All the conclusions set out in detail in the committee report on investor confidence. The Committee recommended that Ministers clarify the assumptions and methodologies behind their levy control framework calculations, and that Ministers should set out the post-2020 LCF budget in the context of the fourth and fifth carbon budgets to ensure that the available funding was consistent with meeting our longer-term carbon commitments.

They also recommended that Ministers develop their plans to achieve the fifth carbon budget in full consultation with investors, using transparent methodology and clearly showing how funding will be managed as new technologies become established, advocating a clear “glide path” out of subsidies, rather than a sudden, and often short notice push over a cliff edge.

The Committee cited Carbon capture and storage (CCS) as another example of the need to rebuild confidence. Angus MacNeil argued that on current analysis, “it is difficult to see how we can have fossil fuels but no CCS and still meet our long-term decarbonisation projections at the same time.” He noted that Lord Deben, chair of the CCC, had stated that “not having CCS would cause the UK an issue”, calling it a “statement of high alarm about the targets that the Government might have difficulty in meeting”.

On home energy efficiency, MacNeil noted that “improving energy efficiency is a win-win for households and the UK as a whole. It enhances energy security, cuts carbon emissions from housing and reduces costs”. This was very much CIBSE’s line in response to the Committee enquiry. MacNeil continued, “for consumers, the benefits include lower energy bills, and, critically, warmer, more comfortable homes—more arguments should be made on that point—and improved health and wellbeing. When we work on the technical energy side, we sometimes forget that these things are for human beings, who have very nuanced and different reasons for wanting to insulate their homes and have warmer homes.” This shows a greater understanding of the importance, significance, and behavioural complexity of dealing with home energy efficiency on the Committee than in some parts of government. Readers will surely hope that this understanding might spread rapidly in the coming months.

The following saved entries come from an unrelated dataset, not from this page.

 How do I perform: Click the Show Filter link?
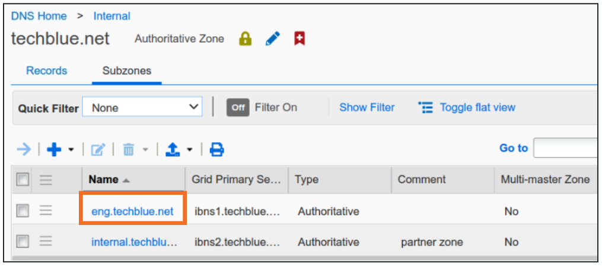(x=367, y=108)
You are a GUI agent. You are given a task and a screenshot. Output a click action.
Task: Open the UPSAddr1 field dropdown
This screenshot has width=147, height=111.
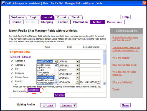pyautogui.click(x=77, y=61)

Also echoing the CIBSE response, Callum McCaig, SNP MP for Aberdeen, argued: “this comes to the nub of the issue with investment in this area [energy efficiency]. Government are completely unwilling to accept that it is investment. Investment in making homes energy efficient is an investment in our society. There are savings to be made. We need to look at things in the round, rather than looking at one part in isolation.” We might all say ‘hear hear’.

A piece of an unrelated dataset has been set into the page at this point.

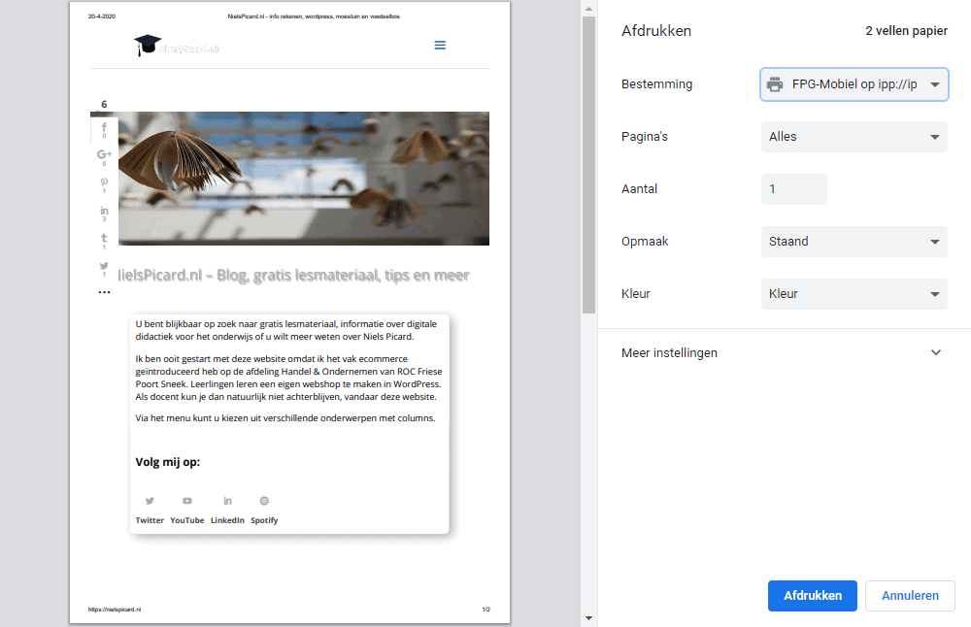The width and height of the screenshot is (971, 627).
Task: Select the Google+ share icon
Action: pos(104,152)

Amber Rudd, responding as Secretary of State for Energy and Climate Change, stated that the Government will be setting out more on the future of the LCF in the autumn statement. She argued that recent capacity market changes “have sent a clear signal to investors that will encourage the secure energy sources we need to come forward”, and she reiterated a commitment to boost “innovation funding to over £500 million, including £250 million for nuclear innovation and small modular reactors”.

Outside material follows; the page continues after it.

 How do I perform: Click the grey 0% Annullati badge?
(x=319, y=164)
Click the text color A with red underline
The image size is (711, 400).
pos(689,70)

On home energy, Rudd said that “energy efficiency is rightly seen by many, and certainly by the Government, as an excellent means to not one but several ends. It contributes not ​only to reducing energy bills, but to reducing carbon emissions and improving the security of our energy supplies”. She then went on to add that the Conservative manifesto in 2015 “clearly set out how we will help a further 1 million homes this Parliament, as part of our commitment to address fuel poverty”. She hoped that “my comments will reassure [Steve McCabe] about our commitment to deliver on those 1 million homes”. McCabe had earlier condemned the fall in the rate of home insulation by 90% under this government.

Rudd thanked the SNP MP for Glasgow North, Patrick Grady, for his comments, although he had earlier launched a scathing attack on the proposed cuts to the DECC budget, loss of EU funding for energy projects, and the absence of the then Energy Minister, Andrea Leadsom, from the debate (he did acknowledge that, on July 4th, Ms Leadsom might have been pre-occupied by other matters, namely the Conservative Party leadership election).

But he also declared that he had had a Smart Meter fitted the previous Friday, and looked forward to its impact on his energy and time efficiency, prompting Rudd to express the “hope that his energy usage will indeed be reduced by his new smart meter”. She continued by saying that “we are delighted that the Government programme is on target, so that everybody will be offered the advantages he has by 2020.” This was the only tangible measure offered to reassure us of the commitment to deliver on those 1m homes.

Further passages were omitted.